*GOAL OF THE EXERCISE*: Update the data below by replacing each "Image resolution" with "Screen resolution" and keeping every other word the same.

[Entries taken from a collection]
>>

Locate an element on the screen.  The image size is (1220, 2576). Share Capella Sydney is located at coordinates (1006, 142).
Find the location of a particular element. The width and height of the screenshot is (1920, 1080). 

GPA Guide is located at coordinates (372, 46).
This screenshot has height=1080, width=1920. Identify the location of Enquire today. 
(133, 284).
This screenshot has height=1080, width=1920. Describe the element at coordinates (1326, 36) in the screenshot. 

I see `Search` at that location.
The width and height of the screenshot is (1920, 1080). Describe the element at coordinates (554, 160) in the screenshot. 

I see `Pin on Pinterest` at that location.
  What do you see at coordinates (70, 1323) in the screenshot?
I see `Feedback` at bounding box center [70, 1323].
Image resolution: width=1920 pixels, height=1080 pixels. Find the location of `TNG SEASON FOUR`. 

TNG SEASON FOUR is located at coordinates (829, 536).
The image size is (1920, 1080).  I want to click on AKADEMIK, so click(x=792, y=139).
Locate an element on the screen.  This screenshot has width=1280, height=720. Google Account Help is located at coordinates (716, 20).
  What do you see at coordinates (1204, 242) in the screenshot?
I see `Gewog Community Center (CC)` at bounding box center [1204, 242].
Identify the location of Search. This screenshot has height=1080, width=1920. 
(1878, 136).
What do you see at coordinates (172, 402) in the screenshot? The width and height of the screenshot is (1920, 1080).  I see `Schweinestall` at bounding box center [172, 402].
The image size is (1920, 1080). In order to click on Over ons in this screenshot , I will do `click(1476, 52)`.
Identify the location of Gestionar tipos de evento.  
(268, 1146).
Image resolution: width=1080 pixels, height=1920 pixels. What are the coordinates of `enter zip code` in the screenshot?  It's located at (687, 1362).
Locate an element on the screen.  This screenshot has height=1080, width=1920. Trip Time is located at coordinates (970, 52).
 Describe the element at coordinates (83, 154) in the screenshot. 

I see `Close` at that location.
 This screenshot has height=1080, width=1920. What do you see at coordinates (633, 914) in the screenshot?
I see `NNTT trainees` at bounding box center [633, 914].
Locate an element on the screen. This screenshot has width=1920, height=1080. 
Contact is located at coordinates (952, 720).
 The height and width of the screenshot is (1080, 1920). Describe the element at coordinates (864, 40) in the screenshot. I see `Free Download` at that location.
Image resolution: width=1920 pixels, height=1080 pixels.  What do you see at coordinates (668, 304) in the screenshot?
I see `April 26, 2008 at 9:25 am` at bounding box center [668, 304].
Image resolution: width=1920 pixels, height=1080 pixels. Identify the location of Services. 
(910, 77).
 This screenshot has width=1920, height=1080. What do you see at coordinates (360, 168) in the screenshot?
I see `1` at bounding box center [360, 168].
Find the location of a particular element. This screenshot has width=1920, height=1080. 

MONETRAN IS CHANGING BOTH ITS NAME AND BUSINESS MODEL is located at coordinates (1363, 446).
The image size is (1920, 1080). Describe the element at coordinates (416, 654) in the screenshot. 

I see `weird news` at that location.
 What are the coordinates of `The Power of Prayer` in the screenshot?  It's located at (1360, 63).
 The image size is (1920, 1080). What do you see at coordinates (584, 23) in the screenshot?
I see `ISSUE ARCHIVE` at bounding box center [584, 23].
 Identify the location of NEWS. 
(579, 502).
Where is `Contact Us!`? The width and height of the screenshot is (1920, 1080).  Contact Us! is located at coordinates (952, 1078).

<<

*PROBLEM SOLUTION*:
Locate an element on the screen.  The image size is (1220, 2576). Share Capella Sydney is located at coordinates (1006, 142).
Find the location of a particular element. The width and height of the screenshot is (1920, 1080). 

GPA Guide is located at coordinates (372, 46).
This screenshot has height=1080, width=1920. Identify the location of Enquire today. 
(133, 284).
This screenshot has height=1080, width=1920. Describe the element at coordinates (1326, 36) in the screenshot. 

I see `Search` at that location.
The width and height of the screenshot is (1920, 1080). Describe the element at coordinates (554, 160) in the screenshot. 

I see `Pin on Pinterest` at that location.
  What do you see at coordinates (70, 1323) in the screenshot?
I see `Feedback` at bounding box center [70, 1323].
Screen resolution: width=1920 pixels, height=1080 pixels. Find the location of `TNG SEASON FOUR`. 

TNG SEASON FOUR is located at coordinates (829, 536).
The image size is (1920, 1080).  I want to click on AKADEMIK, so click(x=792, y=139).
Locate an element on the screen.  This screenshot has width=1280, height=720. Google Account Help is located at coordinates (716, 20).
  What do you see at coordinates (1204, 242) in the screenshot?
I see `Gewog Community Center (CC)` at bounding box center [1204, 242].
Identify the location of Search. This screenshot has height=1080, width=1920. 
(1878, 136).
What do you see at coordinates (172, 402) in the screenshot? The width and height of the screenshot is (1920, 1080).  I see `Schweinestall` at bounding box center [172, 402].
The image size is (1920, 1080). In order to click on Over ons in this screenshot , I will do `click(1476, 52)`.
Identify the location of Gestionar tipos de evento.  
(268, 1146).
Screen resolution: width=1080 pixels, height=1920 pixels. What are the coordinates of `enter zip code` in the screenshot?  It's located at (687, 1362).
Locate an element on the screen.  This screenshot has height=1080, width=1920. Trip Time is located at coordinates (970, 52).
 Describe the element at coordinates (83, 154) in the screenshot. 

I see `Close` at that location.
 This screenshot has height=1080, width=1920. What do you see at coordinates (633, 914) in the screenshot?
I see `NNTT trainees` at bounding box center [633, 914].
Locate an element on the screen. This screenshot has width=1920, height=1080. 
Contact is located at coordinates (952, 720).
 The height and width of the screenshot is (1080, 1920). Describe the element at coordinates (864, 40) in the screenshot. I see `Free Download` at that location.
Screen resolution: width=1920 pixels, height=1080 pixels.  What do you see at coordinates (668, 304) in the screenshot?
I see `April 26, 2008 at 9:25 am` at bounding box center [668, 304].
Screen resolution: width=1920 pixels, height=1080 pixels. Identify the location of Services. 
(910, 77).
 This screenshot has width=1920, height=1080. What do you see at coordinates (360, 168) in the screenshot?
I see `1` at bounding box center [360, 168].
Find the location of a particular element. This screenshot has width=1920, height=1080. 

MONETRAN IS CHANGING BOTH ITS NAME AND BUSINESS MODEL is located at coordinates (1363, 446).
The image size is (1920, 1080). Describe the element at coordinates (416, 654) in the screenshot. 

I see `weird news` at that location.
 What are the coordinates of `The Power of Prayer` in the screenshot?  It's located at (1360, 63).
 The image size is (1920, 1080). What do you see at coordinates (584, 23) in the screenshot?
I see `ISSUE ARCHIVE` at bounding box center [584, 23].
 Identify the location of NEWS. 
(579, 502).
Where is `Contact Us!`? The width and height of the screenshot is (1920, 1080).  Contact Us! is located at coordinates (952, 1078).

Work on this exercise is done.